Remember to ask me about Bucky Fuller's proposal to drop tractors on North Viet Nam ...



Sent: April 17, 2002 5:15 AM


And nearly two years later she did remember and so she asked:

"Hi, I was wondering if you knew where I could find the Buckminster Fuller paper about Tractors and Vietnam. I mentioned it to my economics professor and I'd like to show it to the class. not that the other four people in the class will care, but I'm interested to see what the professor thinks of it. "



I replied:

I have spent quite a bit of time looking for it and have yet to turn it up on the web. So I will write it up for you in more detail, if I have not sent it to you already.

Sometime in the late '60's Buckminster Fuller proposed that dropping tractors out of B-52 bombers made more sense than dropping bombs. The tractors and the bombs carried exactly the same sticker-price. So, for approximately the same price as our ineffective carpet-bombing campaign, 100% of the US military's stated objectives would be achieved (except for the enrichment of the defense contractors engaged in bomb-making). But plenty of village infrastructure would be destroyed (by tractors falling through the roofs), approximately the same number of civilians would be crushed, and nearly all the other requisites for collateral damage would be satisfied, AND, in contradistinction to the aftermath of the carpet-bombing then occurring, the communities would be ENRICHED and be prepared to rebuild the infrastructure and transform their economy.

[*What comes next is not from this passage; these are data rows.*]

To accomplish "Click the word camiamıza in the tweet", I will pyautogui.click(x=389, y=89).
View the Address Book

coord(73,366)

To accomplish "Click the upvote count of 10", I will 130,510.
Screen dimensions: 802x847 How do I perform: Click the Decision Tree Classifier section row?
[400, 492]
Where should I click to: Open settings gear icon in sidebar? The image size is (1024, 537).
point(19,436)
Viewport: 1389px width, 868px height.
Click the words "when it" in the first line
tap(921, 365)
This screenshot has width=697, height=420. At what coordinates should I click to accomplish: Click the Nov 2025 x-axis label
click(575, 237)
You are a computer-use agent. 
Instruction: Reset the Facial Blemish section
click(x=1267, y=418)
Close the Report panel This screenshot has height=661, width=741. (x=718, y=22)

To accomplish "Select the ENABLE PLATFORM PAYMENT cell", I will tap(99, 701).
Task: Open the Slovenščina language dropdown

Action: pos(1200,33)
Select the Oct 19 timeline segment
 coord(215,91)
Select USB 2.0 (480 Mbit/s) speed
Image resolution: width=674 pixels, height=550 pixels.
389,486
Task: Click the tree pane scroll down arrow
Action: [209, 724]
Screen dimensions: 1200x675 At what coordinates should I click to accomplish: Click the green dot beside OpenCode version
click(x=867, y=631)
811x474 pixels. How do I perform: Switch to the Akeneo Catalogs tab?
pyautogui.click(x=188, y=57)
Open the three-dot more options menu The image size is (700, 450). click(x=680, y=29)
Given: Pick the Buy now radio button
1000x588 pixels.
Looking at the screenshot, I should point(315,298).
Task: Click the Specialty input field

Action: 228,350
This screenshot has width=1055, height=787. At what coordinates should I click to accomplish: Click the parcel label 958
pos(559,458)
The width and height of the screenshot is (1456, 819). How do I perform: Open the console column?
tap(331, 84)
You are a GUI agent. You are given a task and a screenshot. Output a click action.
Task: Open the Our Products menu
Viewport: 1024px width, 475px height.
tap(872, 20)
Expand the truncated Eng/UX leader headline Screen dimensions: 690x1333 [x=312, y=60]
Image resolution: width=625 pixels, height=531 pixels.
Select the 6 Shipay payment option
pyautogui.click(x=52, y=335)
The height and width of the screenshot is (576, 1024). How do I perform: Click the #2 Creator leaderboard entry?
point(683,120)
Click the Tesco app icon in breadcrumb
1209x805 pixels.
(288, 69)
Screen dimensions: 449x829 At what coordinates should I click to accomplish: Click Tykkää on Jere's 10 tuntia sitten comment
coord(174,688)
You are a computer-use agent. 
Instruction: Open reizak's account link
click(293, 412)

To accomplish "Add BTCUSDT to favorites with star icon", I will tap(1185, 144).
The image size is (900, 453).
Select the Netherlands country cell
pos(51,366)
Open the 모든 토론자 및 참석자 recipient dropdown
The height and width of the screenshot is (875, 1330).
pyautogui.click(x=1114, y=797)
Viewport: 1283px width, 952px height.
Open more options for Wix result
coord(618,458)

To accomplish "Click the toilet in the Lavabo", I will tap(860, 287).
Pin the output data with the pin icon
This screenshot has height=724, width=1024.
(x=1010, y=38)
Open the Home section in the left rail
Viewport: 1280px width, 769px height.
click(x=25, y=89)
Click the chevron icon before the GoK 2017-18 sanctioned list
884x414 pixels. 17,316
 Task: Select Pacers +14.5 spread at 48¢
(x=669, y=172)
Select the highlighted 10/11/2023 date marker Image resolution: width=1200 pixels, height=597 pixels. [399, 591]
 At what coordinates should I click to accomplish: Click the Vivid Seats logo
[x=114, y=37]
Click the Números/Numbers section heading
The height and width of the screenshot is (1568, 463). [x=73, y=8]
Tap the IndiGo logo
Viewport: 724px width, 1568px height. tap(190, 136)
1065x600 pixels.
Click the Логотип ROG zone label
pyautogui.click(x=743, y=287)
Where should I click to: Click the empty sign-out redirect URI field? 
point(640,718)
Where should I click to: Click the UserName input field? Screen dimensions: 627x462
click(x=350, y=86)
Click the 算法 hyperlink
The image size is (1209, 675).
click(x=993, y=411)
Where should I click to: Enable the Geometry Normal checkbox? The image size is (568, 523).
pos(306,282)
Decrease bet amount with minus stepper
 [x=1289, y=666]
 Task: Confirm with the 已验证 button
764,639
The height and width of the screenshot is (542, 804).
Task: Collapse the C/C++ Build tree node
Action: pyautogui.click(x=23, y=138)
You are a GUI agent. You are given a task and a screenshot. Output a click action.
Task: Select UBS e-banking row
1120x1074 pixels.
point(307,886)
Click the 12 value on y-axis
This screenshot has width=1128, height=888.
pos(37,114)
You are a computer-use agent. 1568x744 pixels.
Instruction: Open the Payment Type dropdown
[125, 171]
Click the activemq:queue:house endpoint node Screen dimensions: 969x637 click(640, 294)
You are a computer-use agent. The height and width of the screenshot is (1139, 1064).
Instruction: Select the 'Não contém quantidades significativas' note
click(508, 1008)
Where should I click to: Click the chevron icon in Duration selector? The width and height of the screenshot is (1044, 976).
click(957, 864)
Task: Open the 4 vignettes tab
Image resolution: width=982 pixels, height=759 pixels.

In effect, we would instantly create a capitalistic, entrepreneurial economy, based on a distributed industry of cannibalizing broken tractors (each would break in a different way, depending on how it landed) and thousands of people would find work remanufacturing them into working machines. Which would be used to replace human labor and seed the mechanized westernized post-agrarian economy based inevitably on on petroleum development is the South China Sea.

So, that is the PowerPoint of it. And you can expand the detail in any area you need to to make it debatable.

But it has evolved in my head - taken root and blossomed into something else.

What I would propose discussing, and what I may already have sent or said to you, is that the ultimate way to deal with both unexploded land mines and the problem of distributing humanitarian aid, is to drop sacks of unprocessed grains - wheat, rice and beans, on the minefields.

Those mines that are set off by the sacks of food would have killed people. those that do not explode from impact alone may still have magnetic triggers that might respond to buses, trucks, etc., so I presume that putting rolls of metal screens inside the bags might be necessary, but in any event the effect would be immediate.

In the areas that have mines, the grain that sets of the mines will be scattered widely, and thus will either sprout where it falls or be dispersed widely but still be concentrated enough to be collected as food by individuals. The screens can be used to separate the grain from the dirt. Even when the bags fail to hit mines, the bags will rupture if they are properly designed, scattering the grain, and making it unattractive to the pirates.

This is a critical link, dispelling concern that the humanitarian supplies will fall into the wrong hands, since the food will be too dispersed to interest the pirates, who basically are just people who so lazy that they would rather steal than work.